Tasks for this exercise ->
1. Write out the part of the year-end reflection that begins at the words "Year End Reflections" and ends after "lessons being learned.", copying it word for word.
2. In the year-end reflection, which financial factors does the writer list as part of the wrestling over finances? Give all of them.

Text ->

★ ★ ★

Year End Reflections
The end of the year is an ideal time to pause, take stock and reflect. As I reflect back over this year there is much to be grateful for and there are some lessons being learned.
This has been a year to discover God’s provision in a new measure. 2018 was the first full year that I wasn’t a pastor. In February of 2017 I was wrestling with God because I had to decide if I was going to leave the pastorate and accept a job as a full time professor at Alliance Theological Seminary (ATS). Part of my wrestling was over finances; It was a massive pay cut and I had three kids and a wife in college (Jen was finishing her masters). Plus NY had a much higher cost of living - nearly $20,000 per year. From a financial perspective and as a career move, this decision made no sense at all. But as I prayed about it, there was a clear sense that God was in it. I heard the Lord whisper to me that I would never have to worry about my finances. Of course, I would have liked for him to explain to me how he planned on providing all we needed, but he wasn’t giving details. That is often not God’s way; That’s why they call it faith. I just received his word that he would provide and I could trust him. So, I surrendered and then took the job at ATS. I have not had a financial fear since I surrendered and 2018 was our first full year under the new economic reality and we have never had a single financial concern or struggle. He has provided above and beyond.

★ ★ ★

The data ->
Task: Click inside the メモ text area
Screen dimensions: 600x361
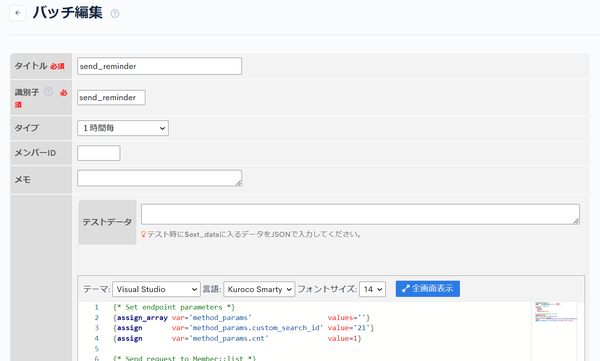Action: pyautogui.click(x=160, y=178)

★ ★ ★

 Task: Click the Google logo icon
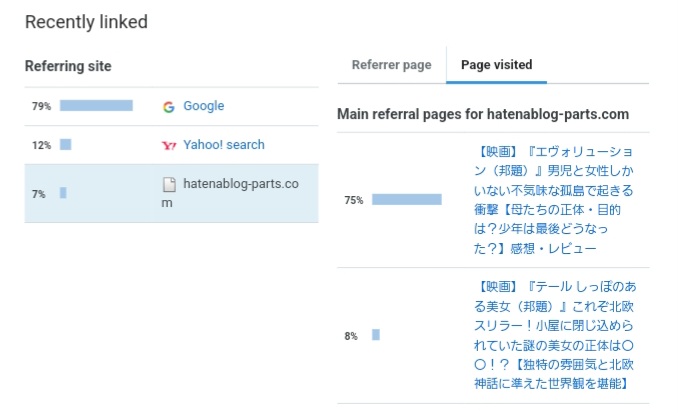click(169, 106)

★ ★ ★

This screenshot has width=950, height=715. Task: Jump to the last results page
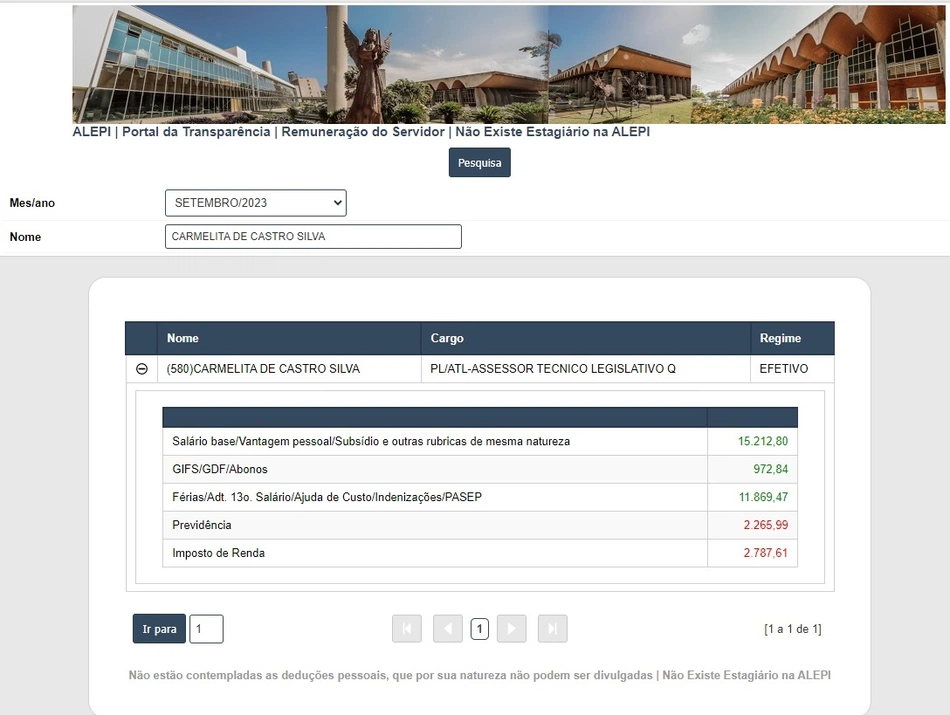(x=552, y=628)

★ ★ ★

Exercise answers ->
1.
Year End Reflections
The end of the year is an ideal time to pause, take stock and reflect. As I reflect back over this year there is much to be grateful for and there are some lessons being learned.

2.
- A massive pay cut
- Three kids
- A wife in college (Jen was finishing her masters)
- NY's much higher cost of living, nearly $20,000 per year